El expresidente brasileño, Jair BolsonaroAFP

La Corte Suprema refuerza medidas de vigilancia por temor a una fuga del expresidente Bolsonaro

El exmandatario brasileño cumple prisión domiciliaria mientras enfrenta acusaciones por conspiración golpista y un posible intento de asilo en Argentina

El juez Alexandre de Moraes, integrante del Tribunal Supremo de Brasil, ha ordenado intensificar la presencia policial frente a la residencia del expresidente Jair Bolsonaro, actualmente bajo régimen de prisión domiciliaria. La decisión responde a un informe de la Fiscalía que advierte de un posible riesgo de fuga, tras el hallazgo en su teléfono móvil de un borrador de solicitud de asilo en Argentina, dirigido al presidente Javier Milei.

La defensa del exmandatario sostiene que ese documento, redactado en febrero de 2024, no constituye una prueba válida, pues fue elaborado antes de que Bolsonaro fuese formalmente acusado de intentar un golpe de Estado. Sin embargo, para el magistrado De Moraes, la existencia de ese texto sumada al comportamiento reciente del exlíder brasileño refuerza la necesidad de extremar las medidas de seguridad.

En las últimas semanas, el Supremo ya había impuesto al exgobernante el uso de una tobillera electrónica, la prohibición de comunicarse en redes sociales y la limitación de contactos políticos. El incumplimiento de parte de estas restricciones precipitó la decisión de situarlo en arresto domiciliario, sanción que ahora se endurece con un refuerzo policial permanente.

El caso en el que fue incautado su teléfono forma parte de un expediente paralelo al juicio principal por conspiración golpista, cuya fase de sentencia está prevista para iniciar el próximo 2 de septiembre. Según la acusación, Bolsonaro sería el «líder» de una trama destinada a impedir la investidura de Luiz Inácio Lula da Silva tras las elecciones de octubre de 2022.

A esta compleja situación se suma el papel del diputado Eduardo Bolsonaro, hijo del expresidente, quien desde hace seis meses permanece en Estados Unidos. De acuerdo con la Policía Federal, el legislador habría realizado gestiones con figuras cercanas al expresidente Donald Trump con el objetivo de desacreditar el proceso judicial en Brasil. Incluso, se le atribuye haberse vanagloriado de haber facilitado sanciones económicas contra su propio país: Washington impuso un arancel del 50 % a las importaciones brasileñas y canceló visados a ocho jueces del Supremo y a dos ministros del Gobierno.

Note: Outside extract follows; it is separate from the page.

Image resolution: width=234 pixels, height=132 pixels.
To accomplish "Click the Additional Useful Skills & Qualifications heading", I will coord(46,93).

La defensa de Bolsonaro rechaza que las actividades de Eduardo constituyan una «obstrucción a la justicia», como sostienen las autoridades policiales. No obstante, el Supremo observa estas maniobras como parte de un intento coordinado de debilitar las instituciones y presionar sobre el juicio pendiente.

El futuro político de Bolsonaro se encuentra en un punto crítico. La eventual condena por conspiración golpista lo situaría en la mayor encrucijada judicial de su carrera, con consecuencias que podrían inhabilitarlo políticamente durante años.